It's Frank Frazetta.


----------



## Johnny Canuck3 (May 6, 2012)

Mrs Magpie said:


> Can you name the illustrator? I can't make out the signature.


 
Frank Frazetta.


----------



## Mrs Magpie (May 6, 2012)

It's a really familiar style. What childrens books has he illustrated?


----------



## Johnny Canuck3 (May 6, 2012)

Mrs Magpie said:


> It's a really familiar style. What childrens books has he illustrated?


 
Not sure if he's done any children's books. I know he's done adolescent books, ie Conan.


----------



## Mrs Magpie (May 6, 2012)

Well, adolescents count as children.


----------



## Johnny Canuck3 (May 6, 2012)

Mrs Magpie said:


> Well, adolescents count as children.


 
He did Tarzan as well.


----------



## Reno (May 6, 2012)

Mrs Magpie said:


> Well, adolescents count as children.


 
Frazetta and Boris Vallejo were the big fantasy illustrators of the 70s and 80s. They were all about muscly hunks, busty babes and monsters and dragons. He worked mostly in comic books and isn't exactly what I'd call a children's book illustrator. I always found his stuff quite ugly and kitschy, but then I'm probably not the right demographic.


----------



## Mrs Magpie (May 6, 2012)

Did he do LP covers?


----------



## Reno (May 6, 2012)

Mrs Magpie said:


> Did he do LP covers?


 
Yes. He did several for Molly Hatchet and Nazareth.


----------



## Pickman's model (May 6, 2012)

Belushi said:


> All the greats have been covered I think, but Pauline Baynes deserves a mention


2000+ years of book history and all the greats have been mentioned in fewer than 50 posts? i think not


----------



## Mrs Magpie (May 6, 2012)

Ah, yes Reno. I knew I'd seen his stuff somewhere.


----------



## Pickman's model (May 6, 2012)

not seen any mention of john tenniel yet


----------



## Pickman's model (May 6, 2012)

or cruikshank


----------



## Pickman's model (May 6, 2012)

or herge


----------



## Pickman's model (May 6, 2012)

or tolkein


----------



## Pickman's model (May 7, 2012)

or holling c. holling


----------



## Johnny Canuck3 (May 7, 2012)

Edward Lear:


----------



## Mrs Magpie (May 7, 2012)

I love Rowlandson's illustrations in Dr Syntax.

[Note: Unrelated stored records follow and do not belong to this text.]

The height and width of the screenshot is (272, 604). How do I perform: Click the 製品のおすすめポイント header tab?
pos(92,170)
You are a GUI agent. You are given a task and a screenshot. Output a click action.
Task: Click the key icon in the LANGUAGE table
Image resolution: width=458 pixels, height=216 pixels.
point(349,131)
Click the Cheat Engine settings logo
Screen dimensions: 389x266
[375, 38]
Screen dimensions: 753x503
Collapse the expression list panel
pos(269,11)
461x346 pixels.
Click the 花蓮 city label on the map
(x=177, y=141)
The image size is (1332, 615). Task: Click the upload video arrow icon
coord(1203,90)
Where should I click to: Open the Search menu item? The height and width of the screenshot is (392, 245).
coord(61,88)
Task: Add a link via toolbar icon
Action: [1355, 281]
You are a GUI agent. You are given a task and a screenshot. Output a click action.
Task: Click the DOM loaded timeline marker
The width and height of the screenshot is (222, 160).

http://www.antiquemapsandprints.com/geography-travels/THOMAS-ROWLANDSON-CARICATURES.htm


----------



## Johnny Canuck3 (May 7, 2012)

Mrs Magpie said:


> Did he do LP covers?


----------



## Pickman's model (May 7, 2012)

and no one's mentioned rudyard kipling either, here from the story of the elephant's child


----------



## Pickman's model (May 7, 2012)

and there's been little said of heinrich hoffmann


----------



## Pickman's model (May 7, 2012)

and i am surprised no one's come forward as a babar fan


----------



## Pickman's model (May 7, 2012)

any kathleen hale fans out there?


----------



## Johnny Canuck3 (May 7, 2012)




----------



## Johnny Canuck3 (May 7, 2012)

Maurice Sendak


----------



## Mrs Magpie (May 7, 2012)

Pickman's model said:


> and there's been little said of heinrich hoffmann


I read that to a child and he became hysterical at that page  I loved that book as a child.


----------



## Mrs Magpie (May 7, 2012)

Pickman's model said:


> any kathleen hale fans out there?


 
I think i mentioned her earlier, but I think there's a kid's book illustrators thread too.


----------



## Pickman's model (May 7, 2012)

Mrs Magpie said:


> I think i mentioned her earlier, but I think there's a kid's book illustrators thread too.


books are books, mrs m


----------



## Mrs Magpie (May 7, 2012)

I agree, but there may be more than one thread so I'm not sure where I've mentioned Hale.


----------



## Reno (May 7, 2012)

There are so many great kids books illustrators around now. I like Delphine Durand, especially Big Rabbit's Bad Mood






http://delphinedurand.blogspot.co.uk/


----------



## Johnny Canuck3 (May 7, 2012)

Wind in the Willows


----------



## ska invita (May 7, 2012)

my fav tintin


----------



## albionism (May 7, 2012)

Does anyone here remember a children's book,
perhaps from the late 70s-early 80s in which a 
child climbs up a playground slide that goes way
up into the sky? I cannot really remember it very
well, but i do remember thinking, as a 9-10 year
old how very strange the book was. Would love to
know what it was called and have another look at it.


----------



## Mrs Magpie (May 7, 2012)

Pickman's model said:


> and i am surprised no one's come forward as a babar fan


 
I've always loved Babar, but surprised you do, politically speaking.


----------



## Mrs Magpie (May 7, 2012)

albionism said:


> Does anyone here remember a children's book,
> perhaps from the late 70s-early 80s in which a
> child climbs up a playground slide that goes way
> up into the sky? I cannot really remember it very
> ...


This rings a bell with me. I think my eldest daughter had that book....


----------



## Mrs Magpie (May 7, 2012)

As a child I loved Zozo. Most people know him as Curious George but in all the books I had he was called Zozo.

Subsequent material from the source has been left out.